There should be no commerce within the hole. Nothing is paid for. But outside the time capsule, there would likely emerge a year-round flea market and bazaar of goods being traded. This might generate enough cash to keep security posted at the entrance to prevent deposits from leaving. And photographic images by thousands of visitors would also generate a record of what is there (and what is missing).
It is possible that “one of everything” might gradually accumulate in this ark — one of every species of artifact. Obsessive collector types might spend their energies scouring the world for specimens to complete a full collection that dwells in the tunnels rather than in their bedroom. They might even hammer together their own displays of such, stacked up to the roof.
There’s a cave in Laos, full of small Buddha statues brought by pilgrims that operates in this way, and the result is far more orderly than one would expect.
Conceptually this type of collection is less like time capsule — closed until a designated opening date — and more like a museum. But like Wikipedia which throws nothing away (no text is erased, just moved into the logs) and in which anyone can add, this open-sourced collection which throws away nothing and to which anyone can add will act more like a summation of what we have, rather than a select display of what we thing is best.
That’s a key difference. This would be a wikipedia of artifacts. Almost every corner of our human activity would be included and preserved, not just what was considered by the experts to be important. This corrects the very problem that provoked Thornwell Jacobs to invent the Crypt of Civilization, the first time capsule, in the first place. Jacobs was struck by how pitiful and weird the contents of Egyptian tombs were. Here they literally moved mountains to preserve artifacts for thousands of years, and they left us what? Some toys, jewelry, and furniture? And why so little? Jacobs would think ahead and preserve much more, and more historically meaningful things. Of course we look at his list today and wonder what he was thinking. But if you had everyone working on their own list, that collective, emergent ensemble would most likely capture what was needed by the future. Some weird fanboy in Argentina, or fan girl in Lebanon today is paying attention to the very thing a historian of the year 2311 will want to know about this time.
In the year 2311 I would love to take a road trip to the caves of Yucca Mountain to visit the world’s attic, to see what had piled up there over three hundred years.
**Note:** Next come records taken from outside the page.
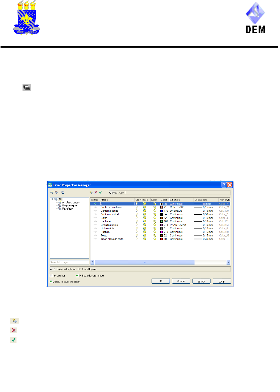Click the New Layer icon in the dialog
This screenshot has height=392, width=280.
pos(91,192)
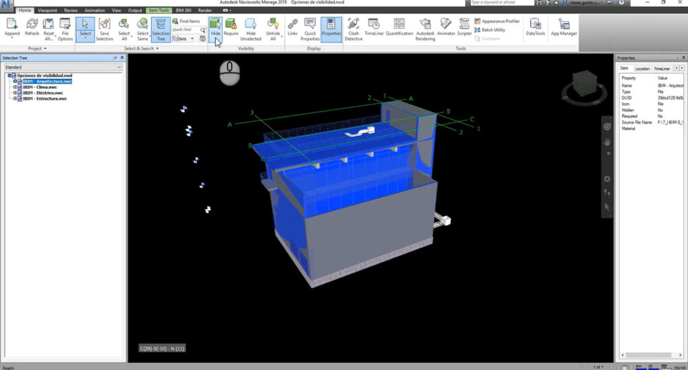688x370 pixels.
Task: Open the Standard dropdown in Selection Tree
Action: pos(63,67)
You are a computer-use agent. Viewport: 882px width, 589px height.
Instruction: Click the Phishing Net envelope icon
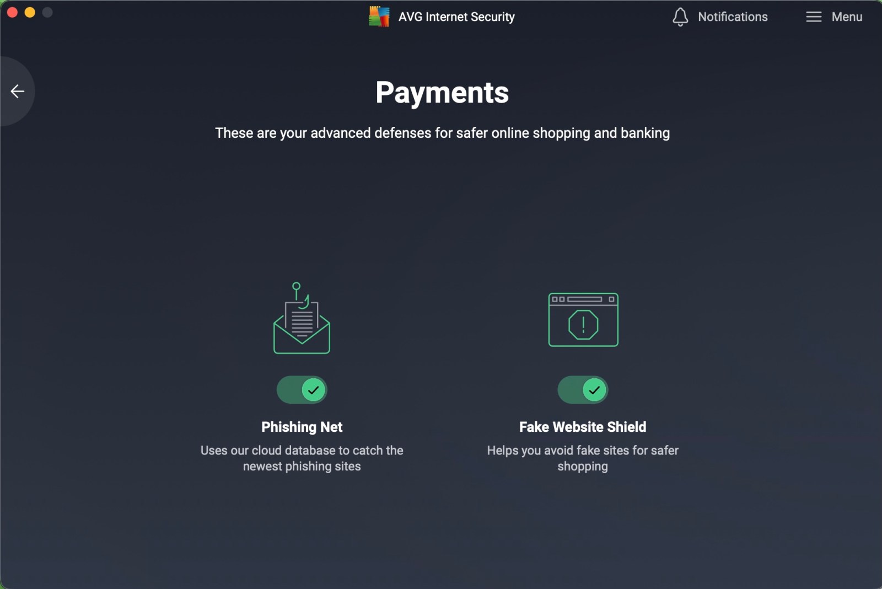(x=302, y=319)
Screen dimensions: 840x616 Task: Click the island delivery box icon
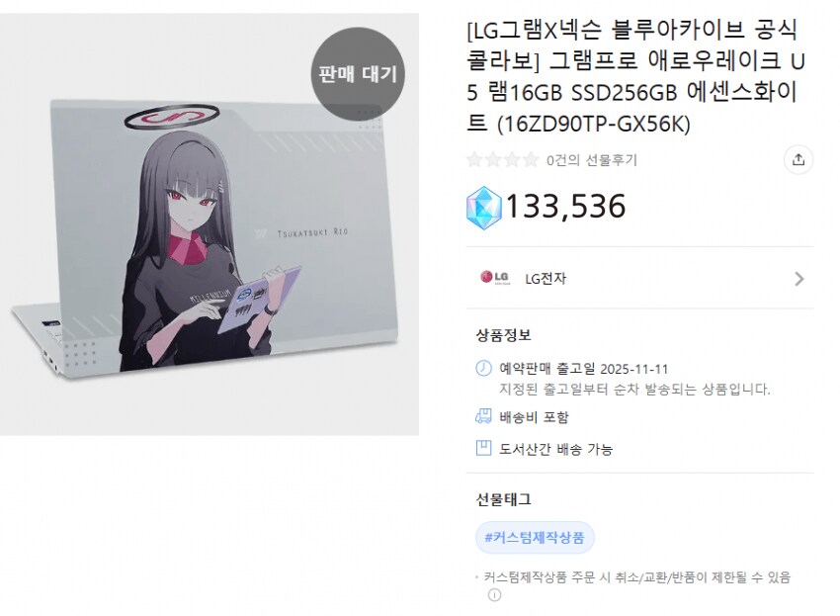pos(483,448)
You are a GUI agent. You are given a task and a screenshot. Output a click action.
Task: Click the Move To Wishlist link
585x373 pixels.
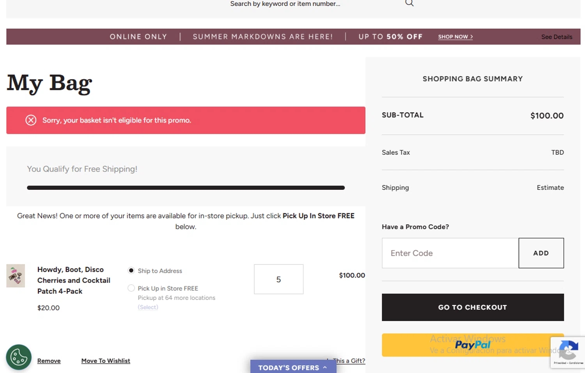coord(106,361)
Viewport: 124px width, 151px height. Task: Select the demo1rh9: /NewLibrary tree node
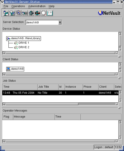point(24,39)
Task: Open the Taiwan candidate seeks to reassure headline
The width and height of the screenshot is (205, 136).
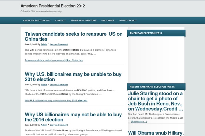Action: pos(73,36)
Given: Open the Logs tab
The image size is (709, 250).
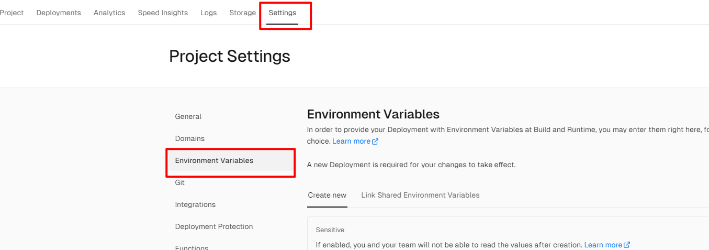Looking at the screenshot, I should coord(208,13).
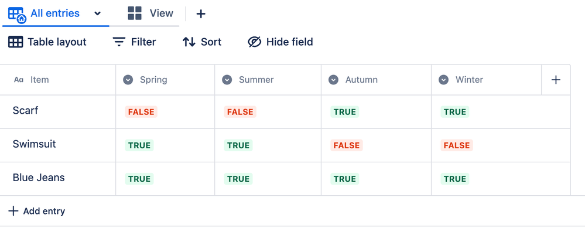Select the Swimsuit item cell
This screenshot has height=228, width=585.
[58, 145]
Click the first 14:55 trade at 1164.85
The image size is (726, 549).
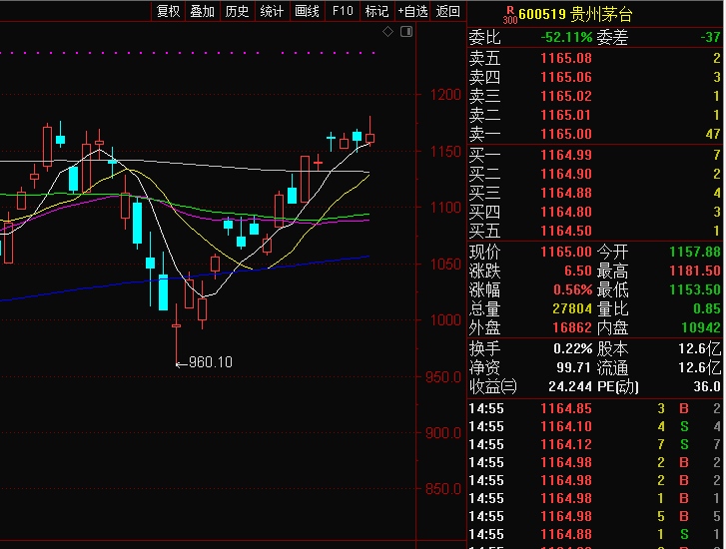(565, 408)
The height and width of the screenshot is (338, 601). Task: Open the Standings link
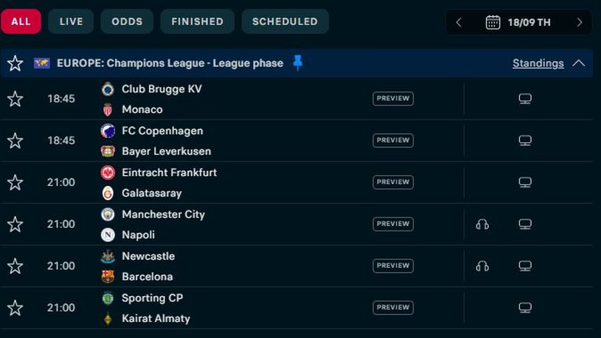[538, 63]
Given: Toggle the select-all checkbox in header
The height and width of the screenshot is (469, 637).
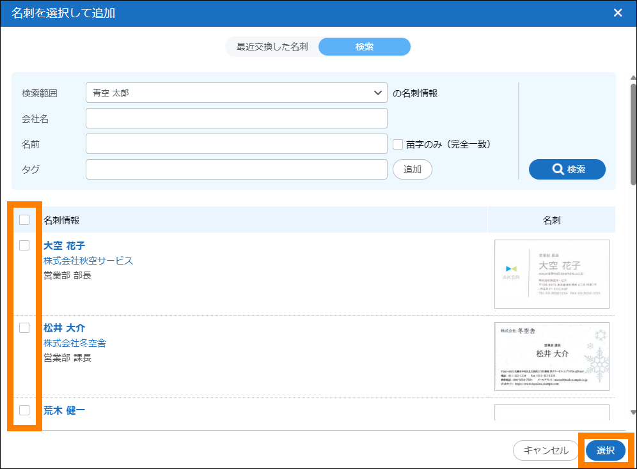Looking at the screenshot, I should pyautogui.click(x=24, y=220).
Mail order catalogs from the 1980s, Bollywood street posters from the 1990s, DNS traffic tables from the 2000s, Chinese forums from the 2010s, African mobile wallets from the 2020s, and disposable augmented reality glasses diaries from the 2030s. What tales from history!!!
And this wiki time capsule would hold not just tales of history, but also be a library of accomplishments, a museum of examples, a catalog of possibilities, and a backup of things that work, in case such a backup should be needed.